Shade tree anthracnose - Trees

leaf lesion on maple

Maple anthracnose

Back to Common Problems - Trees and Shrubs

These diseases are characterized by discrete lesions that are usually found along leaf veins. In severe cases these lesions may run together and kill the entire leaf. Young leaves may become distorted as healthy tissue continues to grow around dead areas. Under optimum disease conditions the entire tree may be defoliated in the spring or early summer. Infection may proceed from the leaf blade down the petiole (leaf stem) into the small twigs at the tips of the tree branches. The pathogen may over winter in the twigs until the infection cycle starts over the next spring. Common examples are oak anthracnose, maple anthracnose , and sycamore anthracnose.

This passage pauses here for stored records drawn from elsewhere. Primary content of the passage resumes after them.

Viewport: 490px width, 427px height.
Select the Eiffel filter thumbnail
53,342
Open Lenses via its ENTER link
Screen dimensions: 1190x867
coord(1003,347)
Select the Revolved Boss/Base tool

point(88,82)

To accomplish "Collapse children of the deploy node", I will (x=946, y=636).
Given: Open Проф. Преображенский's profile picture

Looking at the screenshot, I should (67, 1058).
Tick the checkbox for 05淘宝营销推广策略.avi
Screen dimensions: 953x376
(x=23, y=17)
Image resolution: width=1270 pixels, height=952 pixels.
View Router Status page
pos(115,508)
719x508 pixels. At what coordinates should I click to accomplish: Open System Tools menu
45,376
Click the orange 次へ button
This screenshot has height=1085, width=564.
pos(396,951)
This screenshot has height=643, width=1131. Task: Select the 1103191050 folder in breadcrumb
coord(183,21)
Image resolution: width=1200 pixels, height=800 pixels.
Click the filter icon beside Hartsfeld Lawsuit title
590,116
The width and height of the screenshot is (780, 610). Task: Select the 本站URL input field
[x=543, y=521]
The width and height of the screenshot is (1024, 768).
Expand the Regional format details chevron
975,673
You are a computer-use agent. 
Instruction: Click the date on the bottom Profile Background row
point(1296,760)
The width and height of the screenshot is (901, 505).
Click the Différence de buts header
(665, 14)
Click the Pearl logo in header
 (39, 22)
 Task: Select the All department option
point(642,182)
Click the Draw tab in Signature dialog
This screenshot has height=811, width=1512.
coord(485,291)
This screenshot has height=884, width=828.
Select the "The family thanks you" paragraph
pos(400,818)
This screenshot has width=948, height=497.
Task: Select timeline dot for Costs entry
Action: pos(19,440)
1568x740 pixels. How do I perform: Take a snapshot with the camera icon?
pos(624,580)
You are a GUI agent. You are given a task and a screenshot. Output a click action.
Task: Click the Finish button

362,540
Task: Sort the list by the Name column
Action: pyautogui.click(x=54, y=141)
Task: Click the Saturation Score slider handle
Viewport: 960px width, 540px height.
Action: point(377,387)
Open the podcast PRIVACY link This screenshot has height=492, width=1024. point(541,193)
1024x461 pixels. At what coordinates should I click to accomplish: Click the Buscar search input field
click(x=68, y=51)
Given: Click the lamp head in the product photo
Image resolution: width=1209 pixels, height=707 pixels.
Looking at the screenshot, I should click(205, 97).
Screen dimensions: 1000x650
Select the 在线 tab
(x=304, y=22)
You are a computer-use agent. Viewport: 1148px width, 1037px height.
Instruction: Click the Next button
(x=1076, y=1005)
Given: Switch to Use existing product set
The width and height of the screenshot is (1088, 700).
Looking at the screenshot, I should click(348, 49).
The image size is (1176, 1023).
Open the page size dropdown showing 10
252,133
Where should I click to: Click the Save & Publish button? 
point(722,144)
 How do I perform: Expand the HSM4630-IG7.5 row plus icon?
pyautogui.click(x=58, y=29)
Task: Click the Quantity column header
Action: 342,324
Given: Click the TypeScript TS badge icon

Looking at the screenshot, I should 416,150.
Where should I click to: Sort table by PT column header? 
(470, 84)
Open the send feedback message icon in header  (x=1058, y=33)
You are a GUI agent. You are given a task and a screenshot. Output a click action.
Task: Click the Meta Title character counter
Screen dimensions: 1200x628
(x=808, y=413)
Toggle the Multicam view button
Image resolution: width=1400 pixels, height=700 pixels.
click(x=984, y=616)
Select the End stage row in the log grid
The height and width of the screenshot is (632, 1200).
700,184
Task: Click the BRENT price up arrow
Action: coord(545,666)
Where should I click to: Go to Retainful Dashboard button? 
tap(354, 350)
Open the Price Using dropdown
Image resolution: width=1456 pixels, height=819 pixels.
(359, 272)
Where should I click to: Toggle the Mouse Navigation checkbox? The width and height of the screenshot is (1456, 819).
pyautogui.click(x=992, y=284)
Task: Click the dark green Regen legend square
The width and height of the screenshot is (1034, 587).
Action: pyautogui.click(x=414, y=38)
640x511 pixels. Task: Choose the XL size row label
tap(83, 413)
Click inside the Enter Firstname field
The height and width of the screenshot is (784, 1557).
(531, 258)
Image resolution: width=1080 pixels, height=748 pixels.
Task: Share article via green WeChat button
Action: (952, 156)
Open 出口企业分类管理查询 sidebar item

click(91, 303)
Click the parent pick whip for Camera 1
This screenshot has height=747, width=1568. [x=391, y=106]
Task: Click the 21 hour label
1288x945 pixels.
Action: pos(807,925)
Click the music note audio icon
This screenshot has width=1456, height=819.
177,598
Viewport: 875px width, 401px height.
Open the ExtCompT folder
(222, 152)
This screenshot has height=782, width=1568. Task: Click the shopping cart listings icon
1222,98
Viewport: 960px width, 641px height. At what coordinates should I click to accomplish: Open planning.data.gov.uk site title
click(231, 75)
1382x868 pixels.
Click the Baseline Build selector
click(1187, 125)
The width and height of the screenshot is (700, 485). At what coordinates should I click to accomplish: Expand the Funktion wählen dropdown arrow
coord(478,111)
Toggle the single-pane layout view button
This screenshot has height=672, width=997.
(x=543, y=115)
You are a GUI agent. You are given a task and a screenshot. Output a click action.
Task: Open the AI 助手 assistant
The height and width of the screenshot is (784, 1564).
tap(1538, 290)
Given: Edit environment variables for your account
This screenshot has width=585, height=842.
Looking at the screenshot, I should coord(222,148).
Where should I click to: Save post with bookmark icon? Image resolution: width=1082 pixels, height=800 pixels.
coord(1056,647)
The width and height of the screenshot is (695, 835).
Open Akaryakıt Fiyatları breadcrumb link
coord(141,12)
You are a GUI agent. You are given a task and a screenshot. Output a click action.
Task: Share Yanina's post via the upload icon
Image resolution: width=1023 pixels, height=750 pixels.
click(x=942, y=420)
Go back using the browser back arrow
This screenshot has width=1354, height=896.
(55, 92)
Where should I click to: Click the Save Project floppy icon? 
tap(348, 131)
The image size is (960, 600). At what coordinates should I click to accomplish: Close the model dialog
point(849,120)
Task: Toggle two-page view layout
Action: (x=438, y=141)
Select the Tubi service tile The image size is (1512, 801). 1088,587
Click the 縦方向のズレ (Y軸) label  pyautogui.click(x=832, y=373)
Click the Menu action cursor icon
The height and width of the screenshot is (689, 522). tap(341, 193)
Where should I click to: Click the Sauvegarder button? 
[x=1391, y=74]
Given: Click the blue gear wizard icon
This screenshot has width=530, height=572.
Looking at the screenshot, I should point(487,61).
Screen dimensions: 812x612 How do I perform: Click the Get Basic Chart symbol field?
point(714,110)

sycamore anthracnose symptom sycamore anthracnose canker on a twig

Infection may proceed from the leaf blade down the petiole (leaf stem) into the small twigs at the tips of the tree branches

Management strategies: In most cases as mentioned above anthracnose leaf diseases on mature trees will not be a major problem threatening the health of the tree. The best management practices involve pruning and removal of dead twigs during the winter or dry summer months. Mature trees can be thinned for better air circulation throughout the canopy. Rake and remove infected fallen leaves in the fall and plant resistant varieties when available.

It is generally not economical to spray large mature shade trees for anthracnose diseases nor is it effective once disease symptoms are noticeable. Young trees or newly planted trees may need fungicide sprays to prevent excessive leaf loss until they become established in the landscape.